| What is needed |
Reproduce each of the following items word for word, from the first to the last.

| Given data |
※

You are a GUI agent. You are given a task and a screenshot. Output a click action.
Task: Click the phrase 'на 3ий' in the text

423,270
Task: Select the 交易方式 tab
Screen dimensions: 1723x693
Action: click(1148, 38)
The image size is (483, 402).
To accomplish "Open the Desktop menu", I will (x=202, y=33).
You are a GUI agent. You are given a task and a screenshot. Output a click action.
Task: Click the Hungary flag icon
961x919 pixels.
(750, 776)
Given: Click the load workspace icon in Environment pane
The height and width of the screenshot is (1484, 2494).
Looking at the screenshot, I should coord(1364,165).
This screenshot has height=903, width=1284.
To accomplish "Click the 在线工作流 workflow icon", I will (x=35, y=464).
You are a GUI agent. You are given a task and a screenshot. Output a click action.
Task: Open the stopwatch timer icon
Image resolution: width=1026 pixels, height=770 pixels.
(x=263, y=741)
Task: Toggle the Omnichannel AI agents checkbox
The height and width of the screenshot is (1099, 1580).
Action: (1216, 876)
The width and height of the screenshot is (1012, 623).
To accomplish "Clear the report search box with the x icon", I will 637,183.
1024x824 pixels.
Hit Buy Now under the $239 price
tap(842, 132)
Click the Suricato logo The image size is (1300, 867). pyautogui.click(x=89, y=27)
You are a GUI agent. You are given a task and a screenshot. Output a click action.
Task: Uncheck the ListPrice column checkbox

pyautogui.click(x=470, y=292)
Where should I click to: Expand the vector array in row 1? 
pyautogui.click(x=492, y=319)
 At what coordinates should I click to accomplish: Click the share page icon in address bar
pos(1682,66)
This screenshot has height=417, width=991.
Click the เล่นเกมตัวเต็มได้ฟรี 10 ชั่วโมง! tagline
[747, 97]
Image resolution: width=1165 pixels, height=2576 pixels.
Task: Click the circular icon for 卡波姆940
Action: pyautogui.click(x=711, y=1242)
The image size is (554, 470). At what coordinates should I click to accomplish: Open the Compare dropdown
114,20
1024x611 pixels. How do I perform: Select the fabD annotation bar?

※

| Correct answer |
You are a GUI agent. You are given a task and a screenshot. Output a click action.
Task: Click the phrase 'на 3ий' in the text

423,270
Task: Select the 交易方式 tab
Screen dimensions: 1723x693
Action: click(1148, 38)
The image size is (483, 402).
To accomplish "Open the Desktop menu", I will (x=202, y=33).
You are a GUI agent. You are given a task and a screenshot. Output a click action.
Task: Click the Hungary flag icon
961x919 pixels.
(750, 776)
Given: Click the load workspace icon in Environment pane
The height and width of the screenshot is (1484, 2494).
Looking at the screenshot, I should coord(1364,165).
This screenshot has height=903, width=1284.
To accomplish "Click the 在线工作流 workflow icon", I will (x=35, y=464).
You are a GUI agent. You are given a task and a screenshot. Output a click action.
Task: Open the stopwatch timer icon
Image resolution: width=1026 pixels, height=770 pixels.
(x=263, y=741)
Task: Toggle the Omnichannel AI agents checkbox
The height and width of the screenshot is (1099, 1580).
Action: (1216, 876)
The width and height of the screenshot is (1012, 623).
To accomplish "Clear the report search box with the x icon", I will 637,183.
1024x824 pixels.
Hit Buy Now under the $239 price
tap(842, 132)
Click the Suricato logo The image size is (1300, 867). pyautogui.click(x=89, y=27)
You are a GUI agent. You are given a task and a screenshot. Output a click action.
Task: Uncheck the ListPrice column checkbox

pyautogui.click(x=470, y=292)
Where should I click to: Expand the vector array in row 1? 
pyautogui.click(x=492, y=319)
 At what coordinates should I click to accomplish: Click the share page icon in address bar
pos(1682,66)
This screenshot has height=417, width=991.
Click the เล่นเกมตัวเต็มได้ฟรี 10 ชั่วโมง! tagline
[747, 97]
Image resolution: width=1165 pixels, height=2576 pixels.
Task: Click the circular icon for 卡波姆940
Action: pyautogui.click(x=711, y=1242)
The image size is (554, 470). At what coordinates should I click to accomplish: Open the Compare dropdown
114,20
1024x611 pixels. How do I perform: Select the fabD annotation bar?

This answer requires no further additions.